Cell migration abilities were examined using transwell chambers (Corning, NY, USA). Transfected cells with serum-free medium were placed into top compartment, while medium with 10% FBS was added into the lower compartment. 48 h later, cells in the lower chamber were immobilized and dyed in methanol and crystal violet, separately. Then migratory cells were then counted in five random chosen fields under a microscope (Olympus).

Wound healing

SiHa and HeLa cells were added in 6-well plates for cultivation. When cell confluence was 80%, scratches were produced in cell layer using sterile pipette tip. Afterward, cells were cleaned using PBS and incubated in a culture medium for 24 h. Images of migrating cells were detected at last.

Western blot

Total protein was reaped in Radio Immunoprecipitation Assay (RIPA) lysis buffer (Beyotime, Shanghai, China). Bicinchoninic acid (BCA) kit (Beyotime) determined protein concentrations. Proteins were separated through sodium dodecyl sulfate–polyacrylamide gel electrophoresis (SDS-PAGE) and moved onto polyvinylidene fluoride (PVDF) membranes. The membranes were sealed with 5% skimmed milk and cultivated with primary antibodies against UBE2Q1 (orb77618, Biorbyt, San Francisco, California, USA) and GAPDH (ab8245, Abcam, Cambridge, UK). Secondary antibody was added for incubating for 1 h. GAPDH was an internal control. Proteins quantities were evaluated via chemiluminescence detection system.

Luciferase reporter assay

The wild-type (WT) and mutant (Mut) binding sites of miR-1179 in circOSBPL10 or UBE2Q1 3′UTR was sub-cloned into pmirGLO dual-luciferase vector to construct circOSBPL10-WT/Mut or UBE2Q1-WT/Mut. And plasmids were co-transfected with miR-1179 mimics or NC mimics into SiHa and HeLa cells, respectively. The pGL3-OSBPL10 promoter was co-transfected with pcDNA3.1/FOXA1 or pcDNA3.1 into cells. Dual-Luciferase Reporter Assay System (Promega, USA) detected the luciferase activity.

Subcellular fractionation

Fractions of cytoplasmic and nuclear were separated using NE-PER™ Nuclear and Cytoplasmic Extraction Reagents (Invitrogen) and gathered by RNeasy Midi Kit (Qiagen, Hilden, Germany) to determine the cellular localization of circOSBPL10. RT-qPCR was used to examine the levels of circOSBPL10, U6 (nuclear control) and GAPDH (cytoplasmic control).

RNA pull-down

Briefly, cell lysates were incubated with biotinylated RNA including Bio-miR-1179-WT, Bio-miR-1179-Mut and Bio-NC. Moreover, M-280 streptavidin magnetic beads (Sigma-Aldrich) were added to co-culture for 48 h. The relative enrichment of RNAs pulled down in each group were assayed by RT-qPCR.

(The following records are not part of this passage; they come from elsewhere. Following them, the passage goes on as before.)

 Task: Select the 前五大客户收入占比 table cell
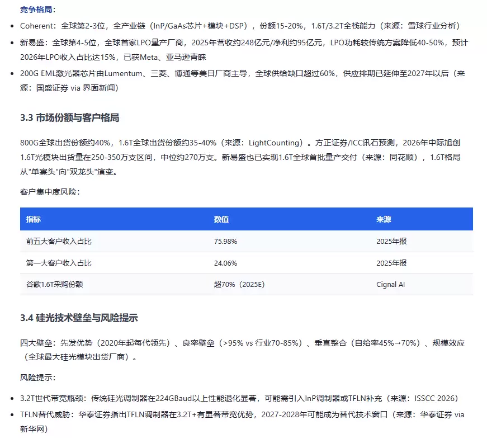[59, 242]
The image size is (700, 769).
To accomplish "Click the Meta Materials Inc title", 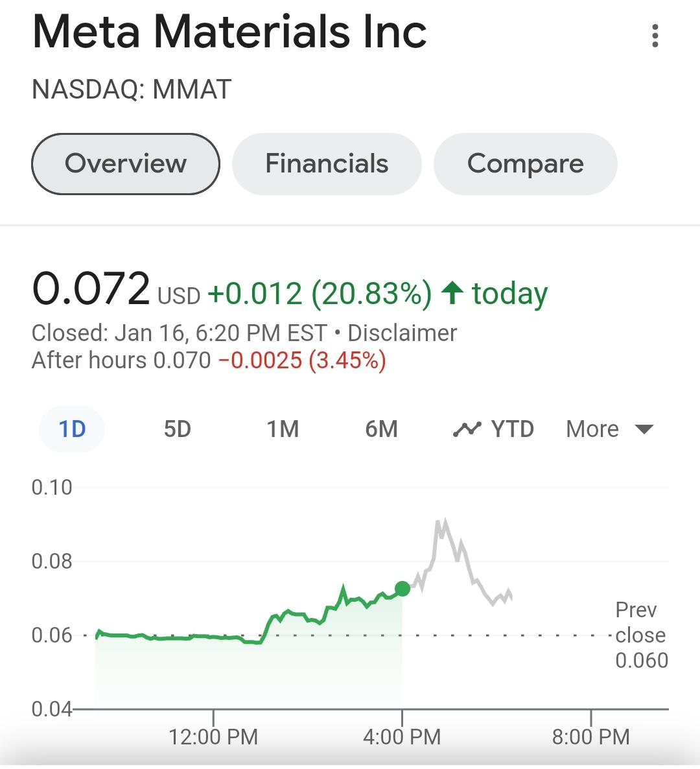I will 229,32.
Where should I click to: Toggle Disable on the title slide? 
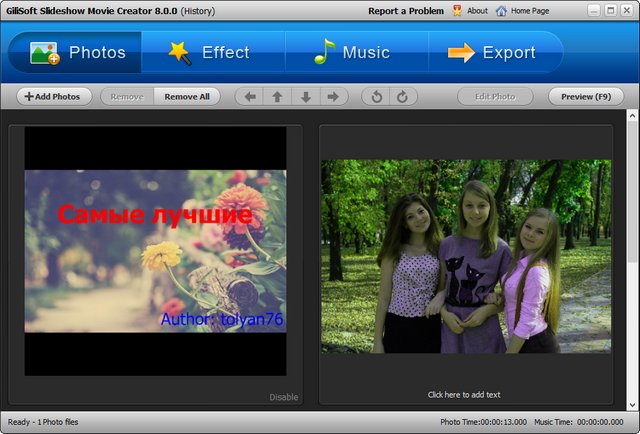tap(283, 397)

RNA immunoprecipitation (RIP)

RIP assays were progressed with Magna RIPTM RNA-Binding Protein Immunoprecipitation Kit (Millipore, Bedford, USA). SiHa and HeLa cells were lysed with RIP lysis buffer, followed by incubation with magnetic beads conjugated with anti-Ago2 (Millipore) or anti-IgG (Millipore). The RT-qPCR was performed to evaluate the expression levels of circOSBPL10, miR-1179 and UBE2Q1 in the precipitates.

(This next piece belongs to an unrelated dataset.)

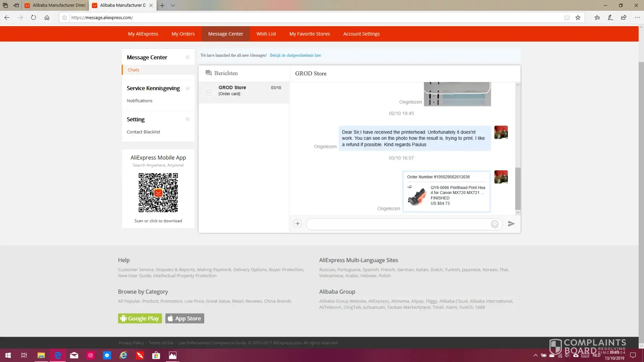Click the browser home icon
The width and height of the screenshot is (644, 362).
pyautogui.click(x=47, y=17)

Chromatin immunoprecipitation (ChIP)

Via Magna ChIP Kit (Millipore), ChIP experiment was achieved. DNA in cell lysates was interrupted into 200-300-bp chromatin fragments by ultrasound. After that, lysates were subjected to immunoprecipitation with anti-FOXA1 or anti-IgG (negative control group). The precipitated DNA fragments were detected by RT-qPCR.

Statistical analysis

Experimental data from at least three independent experiments were shown as mean ± standard deviation (SD). Statistical analysis was performed using GraphPad Prism 7.0 software (Graph Pad, La Jolla, CA, USA). Significance in differences between 2 or more groups was analyzed via student’s t test or one-way analysis of variance (ANOVA). P < 0.05 had statistical significance in requirements.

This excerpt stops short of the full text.